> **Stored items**
▽

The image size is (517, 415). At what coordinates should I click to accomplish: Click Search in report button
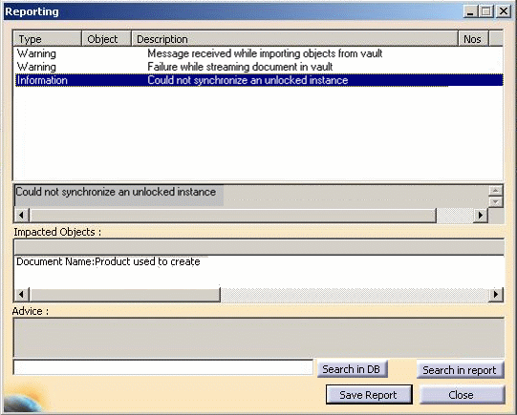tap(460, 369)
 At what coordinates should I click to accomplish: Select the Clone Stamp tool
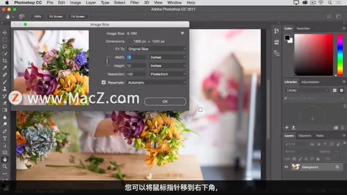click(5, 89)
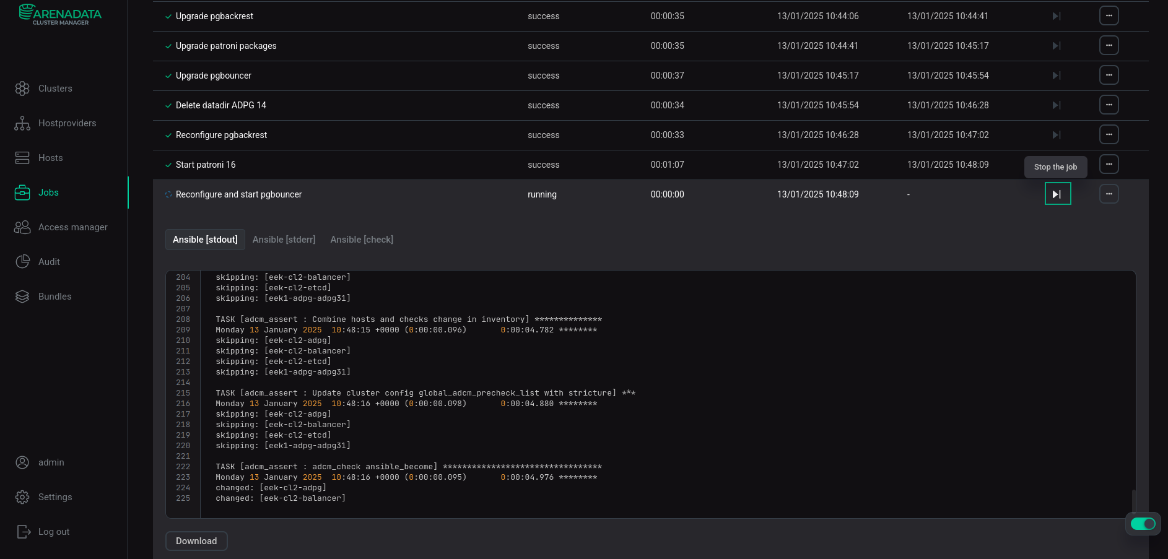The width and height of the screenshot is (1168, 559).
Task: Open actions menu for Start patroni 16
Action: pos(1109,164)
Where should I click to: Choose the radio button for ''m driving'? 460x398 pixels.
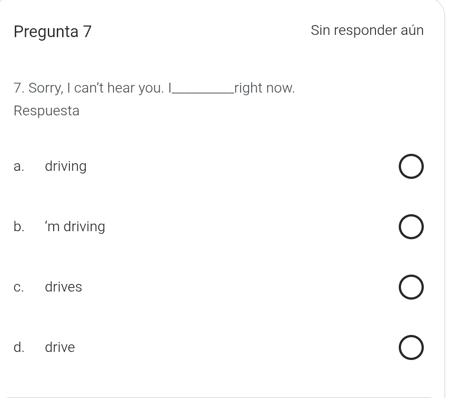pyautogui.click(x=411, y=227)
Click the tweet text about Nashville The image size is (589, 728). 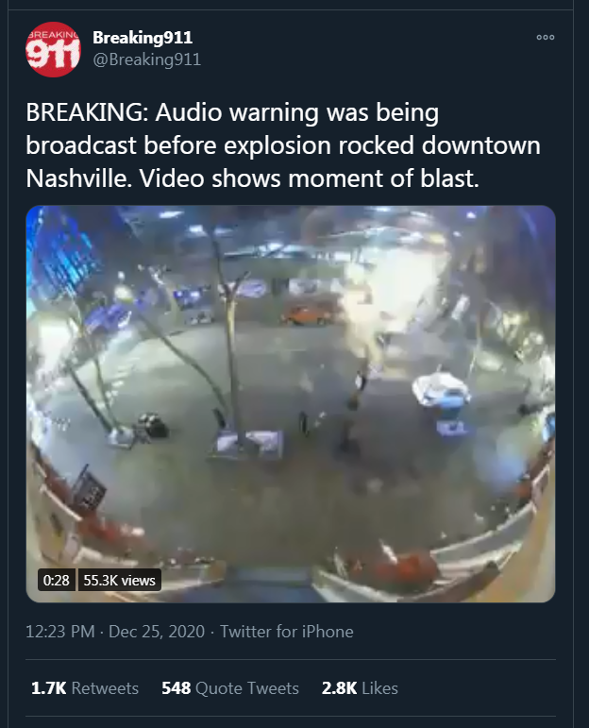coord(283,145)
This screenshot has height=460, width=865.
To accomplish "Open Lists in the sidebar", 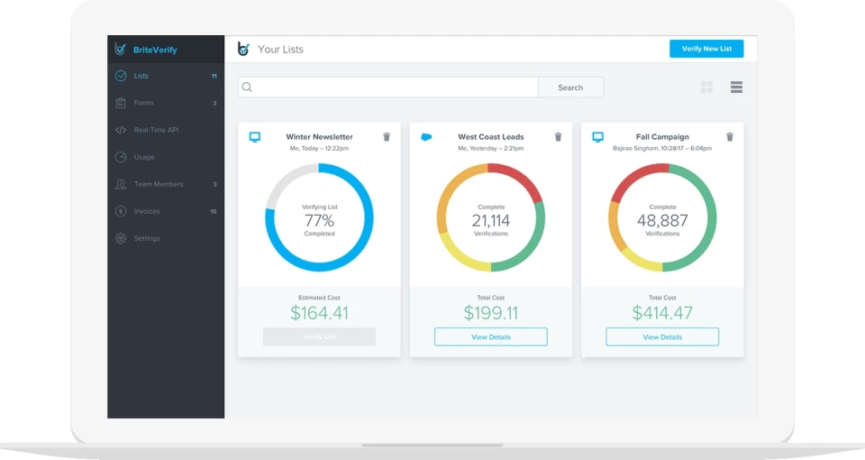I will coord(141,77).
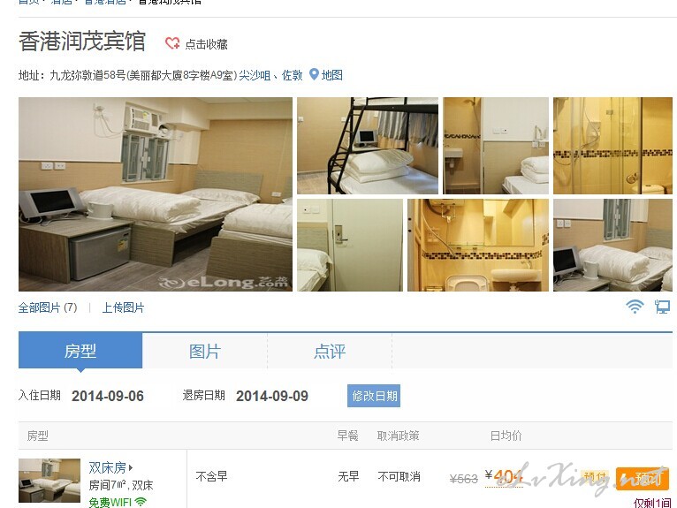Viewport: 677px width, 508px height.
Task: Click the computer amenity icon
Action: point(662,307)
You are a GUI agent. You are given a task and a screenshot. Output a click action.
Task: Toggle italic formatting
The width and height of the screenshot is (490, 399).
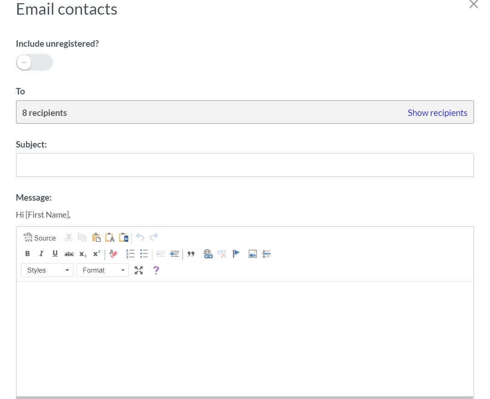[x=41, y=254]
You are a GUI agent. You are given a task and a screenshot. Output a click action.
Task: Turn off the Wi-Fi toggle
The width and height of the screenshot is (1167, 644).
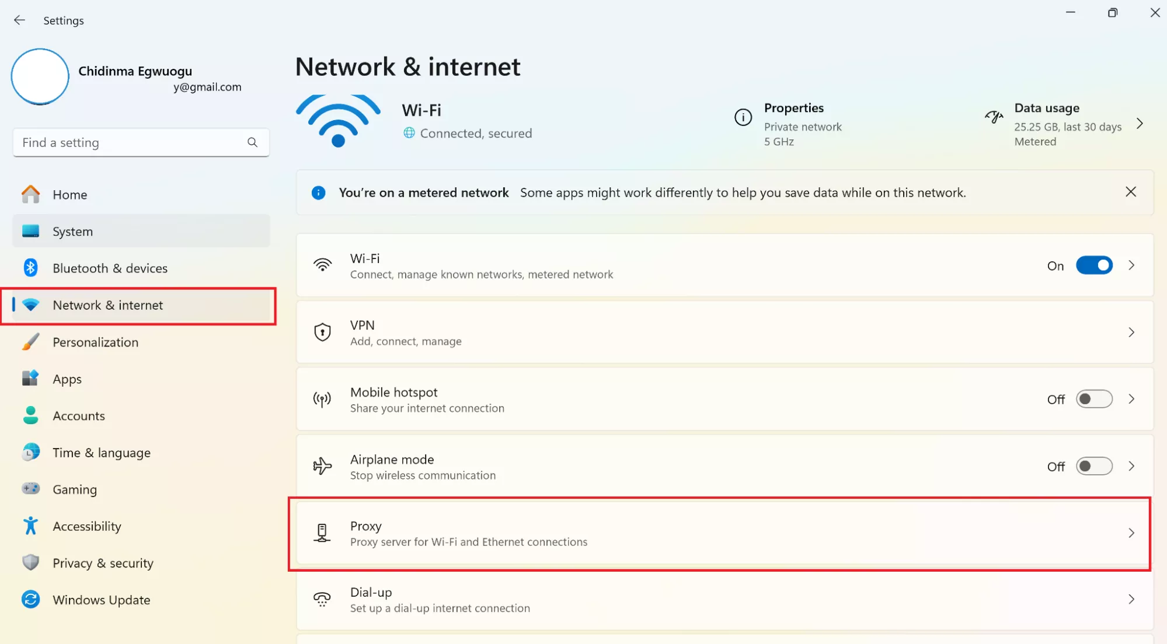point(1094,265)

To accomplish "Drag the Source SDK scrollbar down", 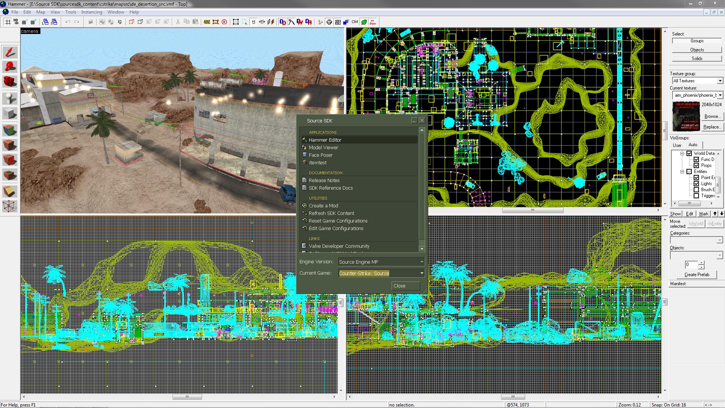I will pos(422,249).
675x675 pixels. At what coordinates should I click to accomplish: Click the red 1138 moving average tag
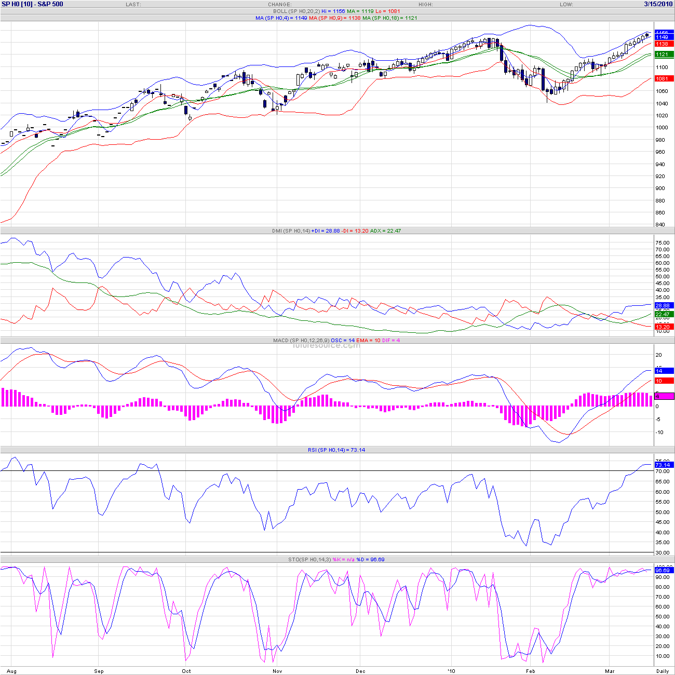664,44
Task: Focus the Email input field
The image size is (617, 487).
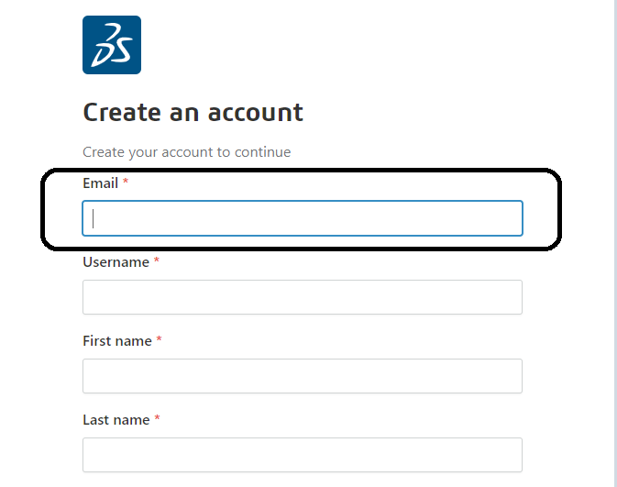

△

> **Work instructions**
No pictures should appear in the copy. Reproduce exactly the lines from the line containing "Task: Focus the Email input field" through the last line of the data, inclusive.

> **Written solution**
Task: Focus the Email input field
The image size is (617, 487).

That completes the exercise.